*Instructions to follow:* Return each line of the listing that follows in which the string "computer" can be found.

★ ★ ★ ★ ★ ★ ★

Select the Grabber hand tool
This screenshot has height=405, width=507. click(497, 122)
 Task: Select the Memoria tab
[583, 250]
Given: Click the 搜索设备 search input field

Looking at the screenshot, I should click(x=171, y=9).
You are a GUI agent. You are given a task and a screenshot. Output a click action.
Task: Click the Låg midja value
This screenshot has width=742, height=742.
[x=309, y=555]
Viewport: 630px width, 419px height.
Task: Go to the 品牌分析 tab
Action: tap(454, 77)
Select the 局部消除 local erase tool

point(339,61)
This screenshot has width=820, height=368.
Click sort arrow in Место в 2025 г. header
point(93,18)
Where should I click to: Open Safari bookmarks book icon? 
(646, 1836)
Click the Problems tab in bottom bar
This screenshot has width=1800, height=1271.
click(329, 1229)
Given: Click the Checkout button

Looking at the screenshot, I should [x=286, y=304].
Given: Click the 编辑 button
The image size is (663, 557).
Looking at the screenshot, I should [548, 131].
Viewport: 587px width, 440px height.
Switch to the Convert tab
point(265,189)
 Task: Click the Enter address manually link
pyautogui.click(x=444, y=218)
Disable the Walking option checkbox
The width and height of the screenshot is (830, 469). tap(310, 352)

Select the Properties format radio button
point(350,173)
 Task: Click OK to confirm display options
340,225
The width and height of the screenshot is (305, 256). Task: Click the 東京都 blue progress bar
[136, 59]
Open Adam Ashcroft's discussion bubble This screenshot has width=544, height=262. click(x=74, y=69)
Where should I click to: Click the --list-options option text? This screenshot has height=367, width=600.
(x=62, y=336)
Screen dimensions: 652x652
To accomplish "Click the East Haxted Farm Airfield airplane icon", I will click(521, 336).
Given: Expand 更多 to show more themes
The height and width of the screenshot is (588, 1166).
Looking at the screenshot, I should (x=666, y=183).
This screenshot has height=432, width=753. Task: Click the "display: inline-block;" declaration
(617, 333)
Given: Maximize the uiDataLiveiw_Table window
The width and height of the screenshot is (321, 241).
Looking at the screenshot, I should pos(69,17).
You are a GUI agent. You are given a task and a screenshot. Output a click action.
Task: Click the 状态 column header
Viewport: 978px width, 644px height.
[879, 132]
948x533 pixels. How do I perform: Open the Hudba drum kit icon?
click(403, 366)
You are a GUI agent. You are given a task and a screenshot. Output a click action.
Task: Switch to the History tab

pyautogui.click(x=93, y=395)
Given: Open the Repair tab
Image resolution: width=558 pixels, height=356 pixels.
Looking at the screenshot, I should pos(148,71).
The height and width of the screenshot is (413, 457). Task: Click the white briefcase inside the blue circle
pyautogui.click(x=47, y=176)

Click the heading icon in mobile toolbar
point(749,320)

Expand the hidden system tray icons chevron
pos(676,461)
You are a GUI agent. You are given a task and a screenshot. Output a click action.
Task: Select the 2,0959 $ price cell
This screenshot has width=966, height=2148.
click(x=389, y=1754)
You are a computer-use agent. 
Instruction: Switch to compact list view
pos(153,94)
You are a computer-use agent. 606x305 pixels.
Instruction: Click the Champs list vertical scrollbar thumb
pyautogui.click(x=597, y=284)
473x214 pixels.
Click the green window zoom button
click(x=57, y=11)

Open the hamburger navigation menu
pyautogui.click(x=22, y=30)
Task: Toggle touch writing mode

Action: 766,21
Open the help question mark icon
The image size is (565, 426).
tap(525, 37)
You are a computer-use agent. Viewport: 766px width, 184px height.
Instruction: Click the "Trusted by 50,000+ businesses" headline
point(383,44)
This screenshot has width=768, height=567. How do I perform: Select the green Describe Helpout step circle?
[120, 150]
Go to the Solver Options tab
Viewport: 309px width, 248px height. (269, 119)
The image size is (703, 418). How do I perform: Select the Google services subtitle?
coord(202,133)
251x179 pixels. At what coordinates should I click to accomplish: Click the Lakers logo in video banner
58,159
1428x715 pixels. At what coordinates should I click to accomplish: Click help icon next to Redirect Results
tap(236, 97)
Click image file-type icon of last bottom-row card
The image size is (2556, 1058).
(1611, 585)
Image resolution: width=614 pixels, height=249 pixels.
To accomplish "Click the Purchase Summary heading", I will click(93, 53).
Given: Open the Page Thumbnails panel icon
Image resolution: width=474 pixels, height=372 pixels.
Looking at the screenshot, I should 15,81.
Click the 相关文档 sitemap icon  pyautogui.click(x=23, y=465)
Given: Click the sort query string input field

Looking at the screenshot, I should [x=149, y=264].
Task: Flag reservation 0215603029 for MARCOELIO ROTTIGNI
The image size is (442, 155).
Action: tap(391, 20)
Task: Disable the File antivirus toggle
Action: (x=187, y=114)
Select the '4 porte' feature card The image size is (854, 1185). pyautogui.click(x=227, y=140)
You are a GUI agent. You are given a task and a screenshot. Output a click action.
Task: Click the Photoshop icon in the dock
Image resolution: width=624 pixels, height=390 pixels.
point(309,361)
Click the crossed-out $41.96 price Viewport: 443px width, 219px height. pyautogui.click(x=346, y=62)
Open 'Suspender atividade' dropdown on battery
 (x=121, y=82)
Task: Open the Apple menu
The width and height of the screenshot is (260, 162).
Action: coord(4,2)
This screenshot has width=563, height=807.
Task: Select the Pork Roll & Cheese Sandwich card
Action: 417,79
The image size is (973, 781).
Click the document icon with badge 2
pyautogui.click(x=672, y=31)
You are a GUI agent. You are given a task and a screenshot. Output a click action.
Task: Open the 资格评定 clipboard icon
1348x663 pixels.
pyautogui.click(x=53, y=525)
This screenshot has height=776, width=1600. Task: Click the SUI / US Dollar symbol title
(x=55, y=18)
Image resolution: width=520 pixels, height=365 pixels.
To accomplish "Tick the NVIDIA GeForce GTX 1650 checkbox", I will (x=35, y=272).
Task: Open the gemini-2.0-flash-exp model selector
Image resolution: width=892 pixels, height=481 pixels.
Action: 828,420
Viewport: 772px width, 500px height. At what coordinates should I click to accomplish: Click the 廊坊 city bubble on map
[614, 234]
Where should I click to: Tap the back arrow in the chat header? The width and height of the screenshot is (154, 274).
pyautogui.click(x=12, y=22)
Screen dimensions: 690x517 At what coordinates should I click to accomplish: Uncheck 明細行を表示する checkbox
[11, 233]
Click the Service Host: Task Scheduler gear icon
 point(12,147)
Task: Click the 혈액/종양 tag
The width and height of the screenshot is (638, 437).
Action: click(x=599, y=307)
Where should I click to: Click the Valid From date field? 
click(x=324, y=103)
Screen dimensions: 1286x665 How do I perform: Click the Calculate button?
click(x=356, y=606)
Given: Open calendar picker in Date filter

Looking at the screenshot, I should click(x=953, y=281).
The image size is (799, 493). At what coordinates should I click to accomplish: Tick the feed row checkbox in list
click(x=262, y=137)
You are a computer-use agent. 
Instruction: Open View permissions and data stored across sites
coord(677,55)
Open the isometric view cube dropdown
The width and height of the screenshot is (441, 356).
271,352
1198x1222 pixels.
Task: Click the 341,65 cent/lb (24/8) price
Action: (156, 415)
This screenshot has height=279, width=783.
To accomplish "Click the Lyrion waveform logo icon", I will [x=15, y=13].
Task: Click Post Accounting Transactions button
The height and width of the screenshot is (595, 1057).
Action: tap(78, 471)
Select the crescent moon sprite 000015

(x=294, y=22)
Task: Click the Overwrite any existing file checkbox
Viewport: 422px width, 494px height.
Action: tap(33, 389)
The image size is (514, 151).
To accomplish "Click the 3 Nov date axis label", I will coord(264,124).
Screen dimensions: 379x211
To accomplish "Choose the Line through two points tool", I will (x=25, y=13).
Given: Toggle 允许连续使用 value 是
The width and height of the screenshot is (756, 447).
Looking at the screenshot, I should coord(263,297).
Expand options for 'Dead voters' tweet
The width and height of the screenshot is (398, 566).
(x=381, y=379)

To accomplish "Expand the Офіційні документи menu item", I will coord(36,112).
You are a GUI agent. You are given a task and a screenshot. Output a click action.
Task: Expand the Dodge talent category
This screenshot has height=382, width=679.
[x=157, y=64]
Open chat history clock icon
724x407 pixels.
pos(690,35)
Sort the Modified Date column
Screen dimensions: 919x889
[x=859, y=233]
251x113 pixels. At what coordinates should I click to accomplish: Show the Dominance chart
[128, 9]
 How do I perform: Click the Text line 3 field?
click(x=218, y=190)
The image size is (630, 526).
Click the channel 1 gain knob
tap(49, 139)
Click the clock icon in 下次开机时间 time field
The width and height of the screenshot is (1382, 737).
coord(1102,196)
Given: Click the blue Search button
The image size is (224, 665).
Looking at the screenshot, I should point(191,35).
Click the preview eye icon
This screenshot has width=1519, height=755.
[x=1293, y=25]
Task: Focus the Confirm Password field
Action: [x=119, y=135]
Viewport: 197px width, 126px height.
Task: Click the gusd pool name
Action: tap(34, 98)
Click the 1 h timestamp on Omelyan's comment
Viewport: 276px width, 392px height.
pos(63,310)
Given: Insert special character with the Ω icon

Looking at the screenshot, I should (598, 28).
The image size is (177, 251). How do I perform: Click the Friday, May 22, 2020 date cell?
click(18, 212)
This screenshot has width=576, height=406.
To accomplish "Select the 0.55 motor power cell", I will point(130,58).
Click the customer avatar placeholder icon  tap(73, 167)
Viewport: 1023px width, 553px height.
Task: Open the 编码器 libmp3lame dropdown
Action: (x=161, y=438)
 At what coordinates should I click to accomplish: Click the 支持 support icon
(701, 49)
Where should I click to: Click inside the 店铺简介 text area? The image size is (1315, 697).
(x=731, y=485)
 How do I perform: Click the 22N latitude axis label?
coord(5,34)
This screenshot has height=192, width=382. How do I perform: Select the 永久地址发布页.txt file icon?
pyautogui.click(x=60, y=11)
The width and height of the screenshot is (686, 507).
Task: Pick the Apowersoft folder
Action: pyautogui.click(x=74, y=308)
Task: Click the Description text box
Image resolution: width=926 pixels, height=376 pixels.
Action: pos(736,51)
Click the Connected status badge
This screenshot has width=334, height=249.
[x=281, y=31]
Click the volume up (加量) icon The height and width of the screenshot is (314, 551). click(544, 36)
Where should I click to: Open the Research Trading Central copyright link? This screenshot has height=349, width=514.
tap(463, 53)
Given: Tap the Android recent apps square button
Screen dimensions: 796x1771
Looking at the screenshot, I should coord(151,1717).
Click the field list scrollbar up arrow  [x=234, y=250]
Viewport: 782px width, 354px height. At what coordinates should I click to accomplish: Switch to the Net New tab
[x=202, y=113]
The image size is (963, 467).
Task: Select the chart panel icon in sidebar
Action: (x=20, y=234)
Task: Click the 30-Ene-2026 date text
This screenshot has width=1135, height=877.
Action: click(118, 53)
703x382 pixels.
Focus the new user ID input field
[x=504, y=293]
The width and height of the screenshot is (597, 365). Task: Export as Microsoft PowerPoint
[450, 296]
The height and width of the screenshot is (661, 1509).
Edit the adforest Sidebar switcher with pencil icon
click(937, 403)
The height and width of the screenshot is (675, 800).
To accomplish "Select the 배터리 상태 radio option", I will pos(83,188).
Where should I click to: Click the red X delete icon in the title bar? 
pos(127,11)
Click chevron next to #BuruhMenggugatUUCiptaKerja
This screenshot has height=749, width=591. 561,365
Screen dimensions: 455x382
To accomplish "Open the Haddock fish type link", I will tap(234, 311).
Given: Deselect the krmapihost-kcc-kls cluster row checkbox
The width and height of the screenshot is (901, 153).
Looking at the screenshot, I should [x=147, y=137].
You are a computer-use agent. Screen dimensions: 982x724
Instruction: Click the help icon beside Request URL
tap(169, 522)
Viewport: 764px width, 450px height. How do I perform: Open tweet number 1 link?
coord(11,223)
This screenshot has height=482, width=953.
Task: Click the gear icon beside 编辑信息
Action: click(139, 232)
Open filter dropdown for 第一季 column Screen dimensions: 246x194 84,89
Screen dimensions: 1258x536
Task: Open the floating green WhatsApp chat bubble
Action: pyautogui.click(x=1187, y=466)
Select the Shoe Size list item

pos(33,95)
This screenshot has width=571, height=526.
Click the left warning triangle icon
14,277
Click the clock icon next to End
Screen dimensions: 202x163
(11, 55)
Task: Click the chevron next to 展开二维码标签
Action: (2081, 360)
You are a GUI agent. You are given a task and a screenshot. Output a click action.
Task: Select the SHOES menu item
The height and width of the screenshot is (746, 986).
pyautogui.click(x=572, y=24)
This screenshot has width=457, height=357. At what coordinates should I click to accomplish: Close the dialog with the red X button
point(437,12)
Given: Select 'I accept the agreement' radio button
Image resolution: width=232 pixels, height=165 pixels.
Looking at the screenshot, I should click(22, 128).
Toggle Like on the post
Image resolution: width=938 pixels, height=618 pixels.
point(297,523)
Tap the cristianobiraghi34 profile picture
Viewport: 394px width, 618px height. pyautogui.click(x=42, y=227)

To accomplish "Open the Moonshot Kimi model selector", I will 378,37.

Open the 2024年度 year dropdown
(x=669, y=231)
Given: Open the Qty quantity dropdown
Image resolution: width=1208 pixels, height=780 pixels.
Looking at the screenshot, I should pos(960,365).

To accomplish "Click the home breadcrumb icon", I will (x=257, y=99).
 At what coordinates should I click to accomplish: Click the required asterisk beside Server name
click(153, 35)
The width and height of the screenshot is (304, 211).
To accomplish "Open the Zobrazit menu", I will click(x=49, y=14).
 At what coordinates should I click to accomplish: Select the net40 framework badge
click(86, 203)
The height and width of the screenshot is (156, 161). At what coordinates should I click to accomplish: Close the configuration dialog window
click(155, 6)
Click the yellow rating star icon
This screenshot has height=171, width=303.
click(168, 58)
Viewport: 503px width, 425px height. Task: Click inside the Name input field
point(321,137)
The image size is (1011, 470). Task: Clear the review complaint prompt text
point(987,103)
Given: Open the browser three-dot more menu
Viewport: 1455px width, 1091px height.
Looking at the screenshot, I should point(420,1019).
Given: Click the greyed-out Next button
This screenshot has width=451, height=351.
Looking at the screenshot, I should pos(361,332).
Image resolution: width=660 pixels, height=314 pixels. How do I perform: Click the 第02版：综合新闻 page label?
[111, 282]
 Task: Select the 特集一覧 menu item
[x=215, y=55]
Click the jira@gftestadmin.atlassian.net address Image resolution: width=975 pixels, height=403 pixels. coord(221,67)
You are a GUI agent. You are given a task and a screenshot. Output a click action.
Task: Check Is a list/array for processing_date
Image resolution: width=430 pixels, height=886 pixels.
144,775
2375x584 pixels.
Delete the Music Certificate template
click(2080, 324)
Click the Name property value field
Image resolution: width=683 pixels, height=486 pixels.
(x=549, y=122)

★ ★ ★ ★ ★ ★ ★

*The answer:*
You are a computer-use agent. 
You are a computer-use agent. 606x305 pixels.
You are a computer-use agent. Viewport: 766px width, 184px height.
You are a computer-use agent. 
You are a computer-use agent. Screen dimensions: 982x724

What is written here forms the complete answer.